The Bitcoin invention was published as a paper on The Cryptography Mailing List in 2008 under the name Satoshi Nakamoto. The following year, the first release of Bitcoin software and the first actual Bitcoins were made available. But it turns out that Satoshi Nakamoto was just a pen name. So who really invented Bitcoin?
The mysterious inventor of Bitcoins
Satoshi Nakamoto’s public profile on the P2P Foundation website states that he is a Japanese male, age 37 in 2012. However, there is a large body of evidence suggesting that he is not Japanese, and that he may not even be a single person.
Several experts have argued that the source code for Bitcoin software is too well-written to have been done by a single person. Furthermore, posts and publications written under the official account of Satoshi Nakamoto has been reported to change between American and British spelling conventions, suggesting that Nakamoto is really more than one person.
Many doubt that the inventor or inventors of Bitcoin are actually Japanese; this is because the original invention was published in English only, and the software itself was not documented or labeled in Japanese.
Furthermore, when the timestamps of all of Nakamoto’s 500+ forum posts on the subject of Bitcoin, activity was lowest from 12 am to 6am Eastern. Assuming the poster(s) has a conventional sleeping schedule, this most likely places Nakamoto in the mid- or eastern portion of North or South America.

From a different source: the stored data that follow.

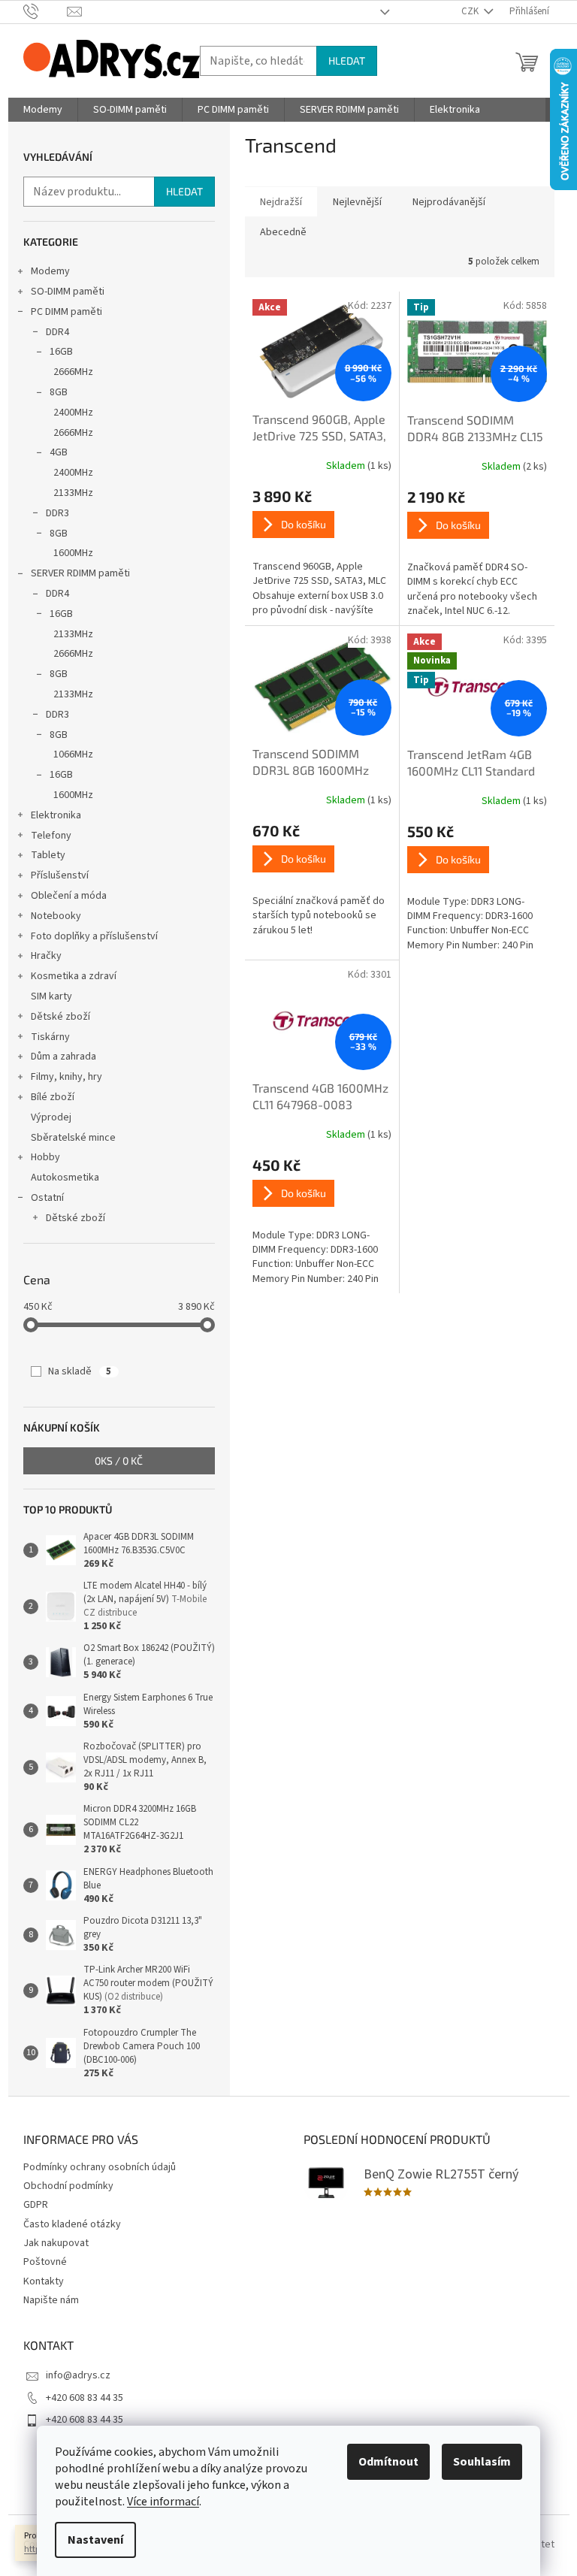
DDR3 (57, 513)
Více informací (163, 2501)
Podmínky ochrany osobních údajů (99, 2167)
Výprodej (51, 1117)
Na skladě (79, 1371)
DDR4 (57, 332)
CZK (471, 11)
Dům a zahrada (63, 1056)
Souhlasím (482, 2462)
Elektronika (56, 815)
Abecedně (283, 232)
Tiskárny (50, 1037)
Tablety (48, 855)
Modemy (50, 271)
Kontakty (43, 2281)
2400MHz (73, 412)
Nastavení (95, 2540)
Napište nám (51, 2300)
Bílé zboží (52, 1097)
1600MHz (73, 553)
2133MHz (73, 492)
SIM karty (51, 996)
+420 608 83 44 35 (84, 2397)
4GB (59, 452)
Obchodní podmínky (68, 2186)
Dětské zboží (60, 1016)
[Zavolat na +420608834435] (45, 11)
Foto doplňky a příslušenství (94, 936)
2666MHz (73, 371)
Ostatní (47, 1197)
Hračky (46, 955)
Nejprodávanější (448, 202)
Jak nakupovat (56, 2243)
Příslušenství (60, 875)
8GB (59, 392)
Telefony (51, 835)
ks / (119, 1460)
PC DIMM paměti (66, 311)
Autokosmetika (65, 1177)
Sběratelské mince (73, 1137)
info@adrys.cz (78, 2375)
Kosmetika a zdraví (73, 976)
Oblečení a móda (69, 895)
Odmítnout (388, 2462)
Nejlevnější (357, 202)
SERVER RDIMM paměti (80, 573)
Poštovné (45, 2261)
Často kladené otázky (72, 2224)
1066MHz (73, 754)
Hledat (346, 60)
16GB (61, 351)
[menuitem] (42, 110)
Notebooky (56, 916)
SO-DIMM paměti (67, 291)
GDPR (35, 2204)
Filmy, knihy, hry (66, 1076)
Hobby (45, 1157)
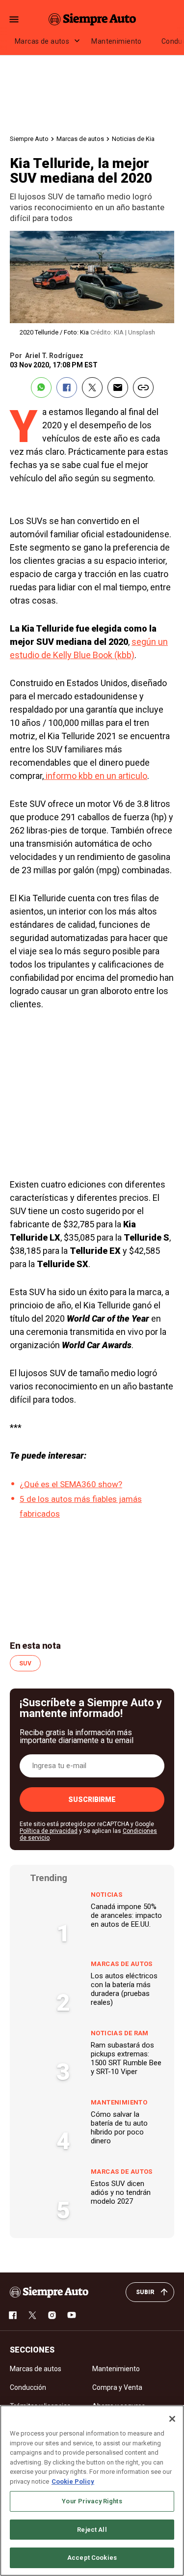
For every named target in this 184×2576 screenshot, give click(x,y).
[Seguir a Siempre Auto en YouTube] (71, 2315)
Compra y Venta (117, 2387)
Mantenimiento (116, 41)
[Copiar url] (143, 387)
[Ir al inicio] (49, 2292)
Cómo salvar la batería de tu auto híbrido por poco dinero (119, 2127)
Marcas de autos (42, 41)
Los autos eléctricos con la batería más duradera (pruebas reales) (124, 1989)
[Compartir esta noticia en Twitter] (92, 387)
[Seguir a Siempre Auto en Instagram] (52, 2315)
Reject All (91, 2529)
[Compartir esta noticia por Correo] (117, 387)
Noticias (106, 1894)
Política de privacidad (49, 1831)
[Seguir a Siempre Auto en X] (32, 2315)
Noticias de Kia (133, 138)
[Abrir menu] (14, 19)
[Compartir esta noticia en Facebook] (66, 387)
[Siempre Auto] (92, 19)
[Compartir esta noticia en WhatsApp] (41, 387)
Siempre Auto (29, 138)
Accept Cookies (92, 2557)
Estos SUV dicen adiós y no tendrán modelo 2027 (121, 2192)
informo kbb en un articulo (95, 776)
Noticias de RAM (120, 2033)
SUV (25, 1663)
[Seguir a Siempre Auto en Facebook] (13, 2315)
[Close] (172, 2419)
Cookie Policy (73, 2481)
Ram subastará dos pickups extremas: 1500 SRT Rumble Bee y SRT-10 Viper (126, 2058)
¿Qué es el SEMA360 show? (71, 1484)
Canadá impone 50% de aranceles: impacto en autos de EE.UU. (126, 1915)
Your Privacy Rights (92, 2501)
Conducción (28, 2387)
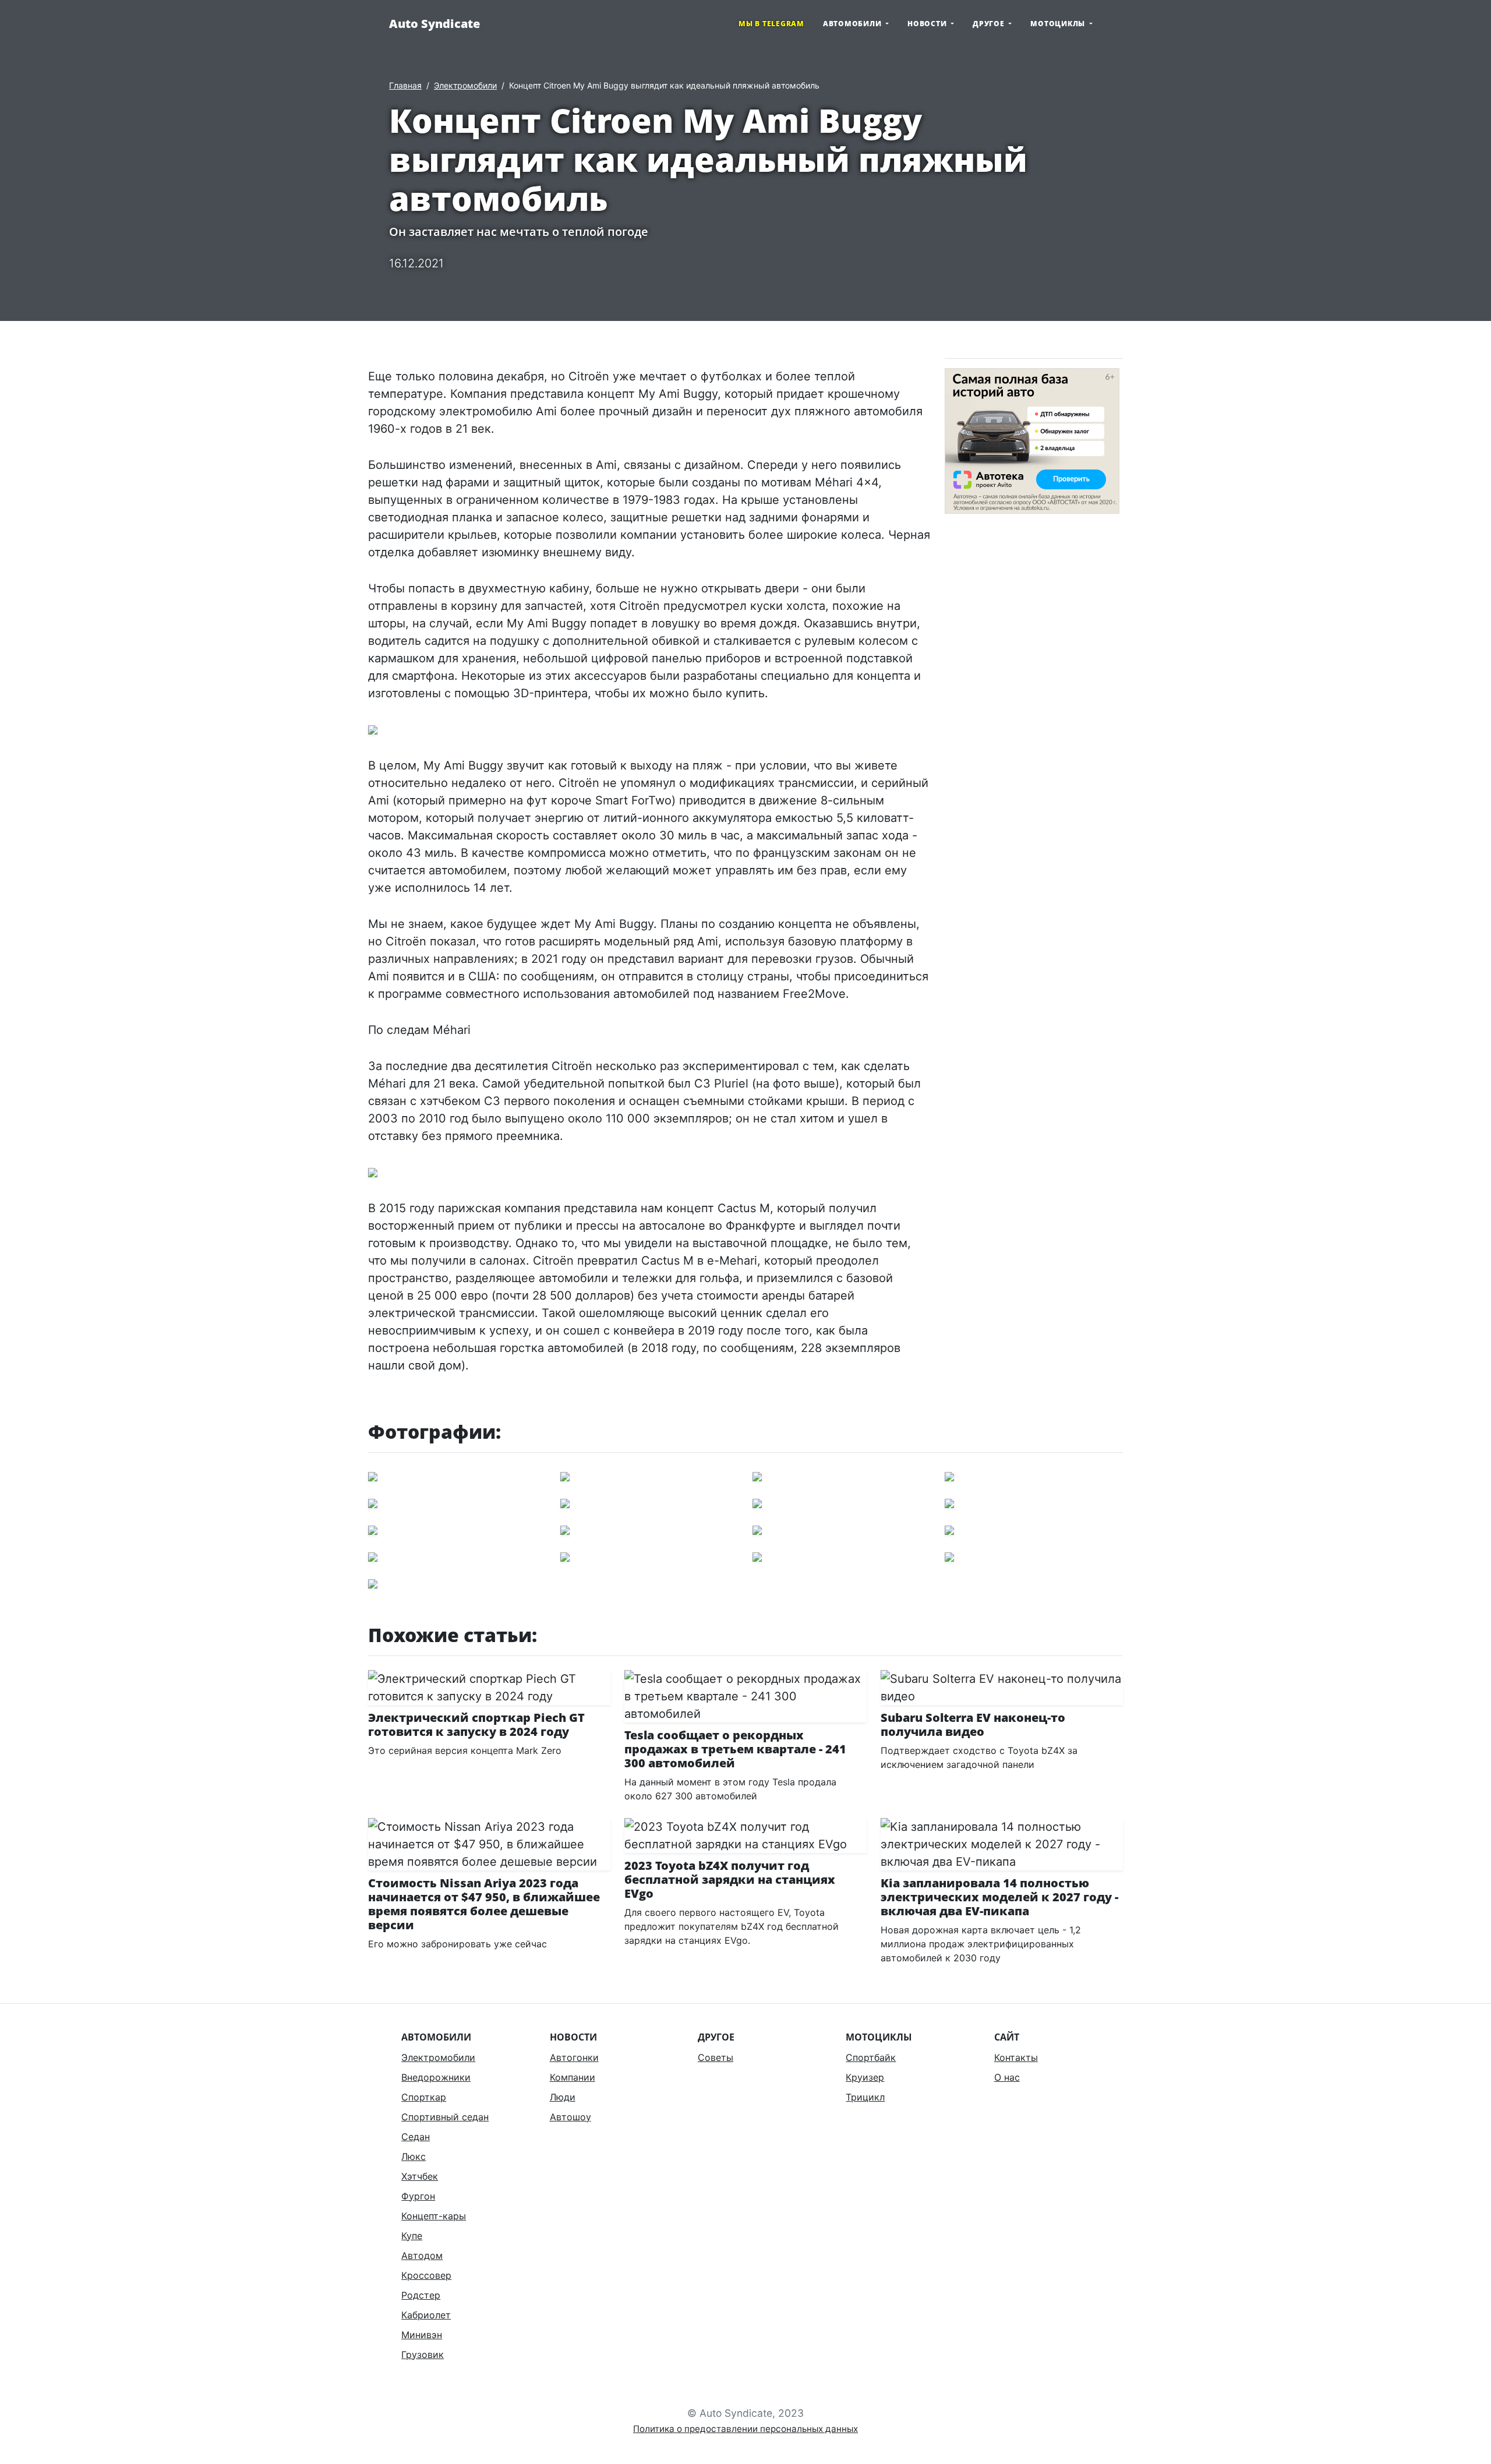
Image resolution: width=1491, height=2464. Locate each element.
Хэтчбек (419, 2176)
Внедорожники (436, 2077)
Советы (715, 2057)
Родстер (420, 2295)
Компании (572, 2077)
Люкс (413, 2156)
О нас (1007, 2077)
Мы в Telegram (771, 24)
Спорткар (423, 2097)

Where is Satoshi Nakamoto today?
Although the identity of Nakamoto remains a mystery, we know that his known Bitcoin wallet address contains approximately 1 million BTC, roughly equivalent to $415 million. The inventor(s) of Bitcoin collaborated with other developers on the project for about a year and a half before handing the reigns to Gavin Andresen in mid-2010. Since then, his involvement in Bitcoin has been minimal to nonexistent, at least to current knowledge.